Het hof leidt hieruit af, en partijen zijn het daar ook wel over eens, dat het inlooprisico vanaf 2008 bij sommige verzekeraars onder de dekking valt, bij andere wordt uitgesloten, en bij een derde groep tot de te onderhandelen mogelijkheden behoort. Daarmee staat vast dat Rabobank [geïntimeerde] vanaf 2008 had kunnen wijzen op de mogelijk een beroepsaansprakelijkheidsverzekering mét inloopdekking af te sluiten. Het hof acht dat echter onvoldoende om aan te nemen dat Rabobank een beroepsfout heeft gemaakt door dat niet te doen. [geïntimeerde] heeft niet gesteld dat het vanaf 2008 gangbaar werd om te proberen alle inlooprisico’s uit het verleden alsnog te verzekeren. Bovendien heeft hij onvoldoende gemotiveerd gesteld dat (en waarin) Rabobank op dat moment aanleiding had moeten zien hem een beroepsaansprakelijkheidsverzekering met een inloopdekking van tenminste elf jaar te adviseren.

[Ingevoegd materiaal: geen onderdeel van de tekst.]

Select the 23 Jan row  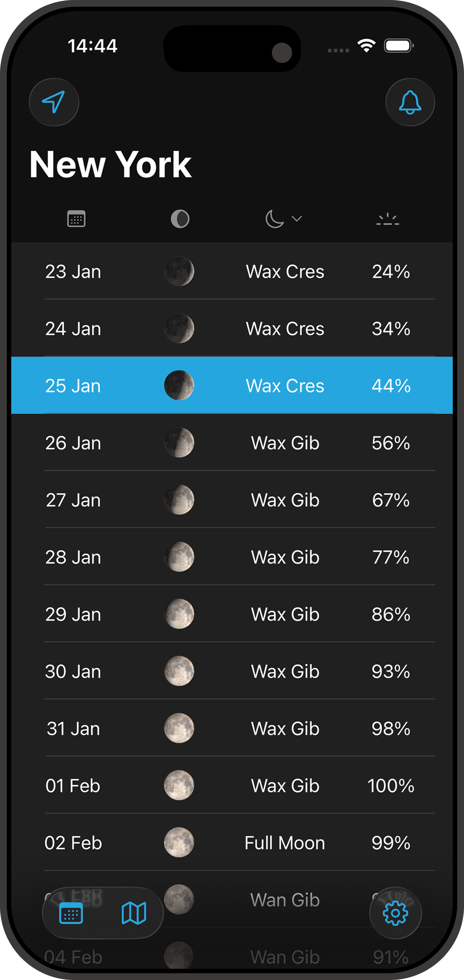tap(232, 271)
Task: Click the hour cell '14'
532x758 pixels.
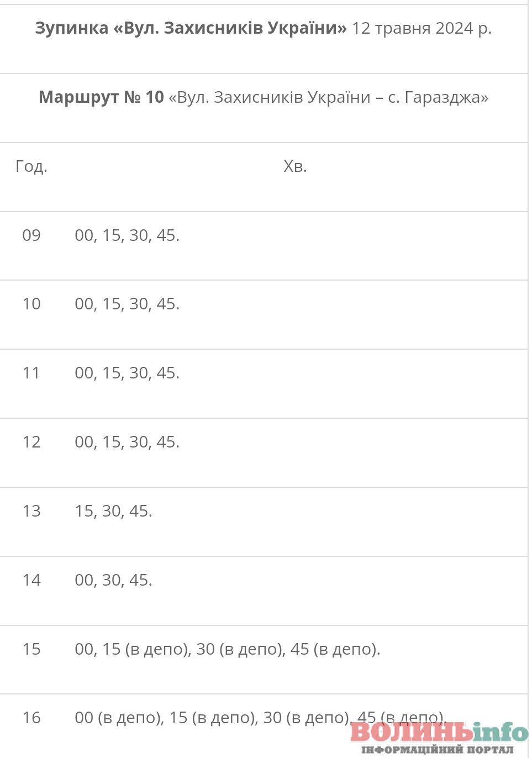Action: [31, 580]
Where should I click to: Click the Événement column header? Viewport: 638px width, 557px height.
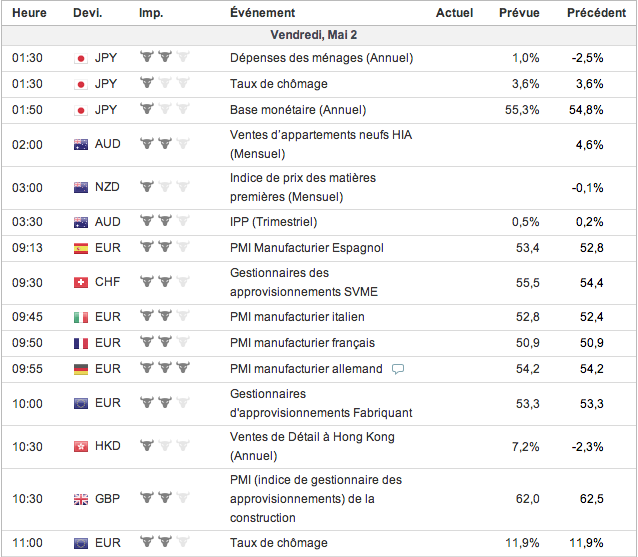point(262,13)
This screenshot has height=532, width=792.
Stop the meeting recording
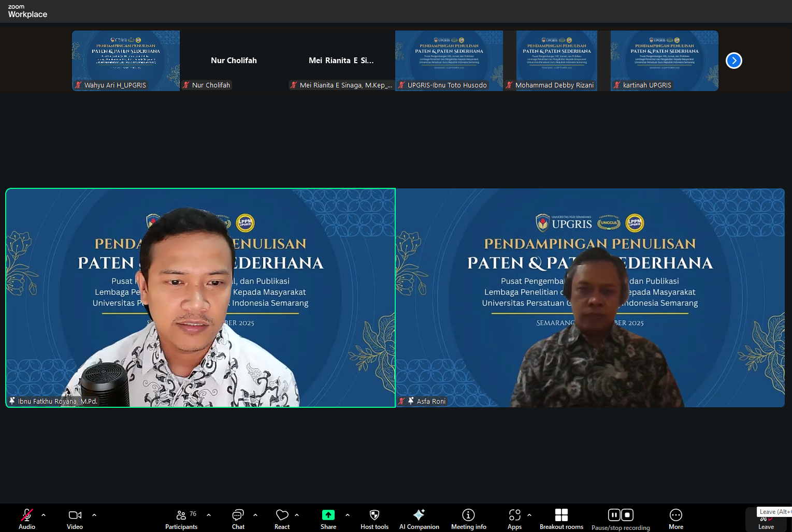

Het (voor kleine bedrijven geschreven) softwarepakket functioneerde immers nog steeds probleemloos; ook in de zes jaar dat Rabobank reeds assurantietussenpersoon van [geïntimeerde] was, waren er nooit problemen gemeld of claims bij [geïntimeerde] ingediend. Hetgeen hiervoor onder 4.6 is overwogen omtrent het niet bedacht hoeven zijn op het risico van fouten (met ernstige gevolgen), gold vanaf 2008 des te meer. Als er veronderstellenderwijze van wordt uitgegaan dat er in of na 2008 verzekeraars waren die (tegen een acceptabele premie) het inlooprisico vanaf 1995/1997 hadden willen verzekeren (hetgeen Rabobank betwist), kan dus niet worden aangenomen dat een redelijk handelend en redelijk bekwaam assurantietussenpersoon gezien de omstandigheden van het geval niet had mogen nalaten daartoe te adviseren.
4.8
Het voorgaande leidt ertoe dat de grieven van Rabobank, voor zover gericht tegen het oordeel van de rechtbank dat sprake is van een beroepsfout van Rabobank, slagen. Dat brengt met zich dat de vordering alsnog dient te worden afgewezen. De overige grieven behoeven derhalve geen bespreking.
4.9
Nu [geïntimeerde] geen voldoende concrete feiten heeft gesteld die, indien bewezen, tot een ander oordeel kunnen leiden, passeert het hof het door [geïntimeerde] gedane bewijsaanbod.

5.Slotsom

5.1
Het hoger beroep slaagt, zodat het bestreden vonnis moet worden vernietigd. De vorderingen van [geïntimeerde] zullen alsnog worden afgewezen.
5.2
Als de (overwegend) in het ongelijk te stellen partij zal het hof [geïntimeerde] in de kosten van beide instanties veroordelen.
De kosten voor de procedure in eerste aanleg aan de zijde van Rabobank zullen worden vastgesteld op:
- griffierecht € 560,-
- salaris advocaat
€ 904,-(2 punten x tarief II)
Totaal € 1.464,-
De kosten voor de procedure in hoger beroep aan de zijde van Rabobank zullen worden vastgesteld op:
- explootkosten € 92,17
- griffierecht
€ 666,-
subtotaal verschotten € 758,17
- salaris advocaat
€ 2.682,-(3 punten x tarief II)
Totaal € 3.440,17

6.De beslissing

Het hof, recht doende in hoger beroep:
vernietigt het vonnis van de rechtbank Arnhem van 18 juli 2012 en doet opnieuw recht;
wijst de vorderingen van [geïntimeerde] alsnog af;
veroordeelt [geïntimeerde] in de kosten van beide instanties, tot aan de bestreden uitspraak aan de zijde van Rabobank wat betreft de eerste aanleg vastgesteld op € 560,- voor verschotten en op € 904,- voor salaris overeenkomstig het liquidatietarief en tot aan deze uitspraak wat betreft het hoger beroep vastgesteld op € 758,17 voor verschotten en op € 2.682,- voor salaris overeenkomstig het liquidatietarief;
verklaart dit arrest (voor zover het de hierin vermelde proceskostenveroordeling betreft) uitvoerbaar bij voorraad.
Dit arrest is gewezen door mrs. L.J. de Kerpel-van de Poel, P.H. van Ginkel en
W. Heemskerk en is in tegenwoordigheid van de griffier in het openbaar uitgesproken op 8 oktober 2013.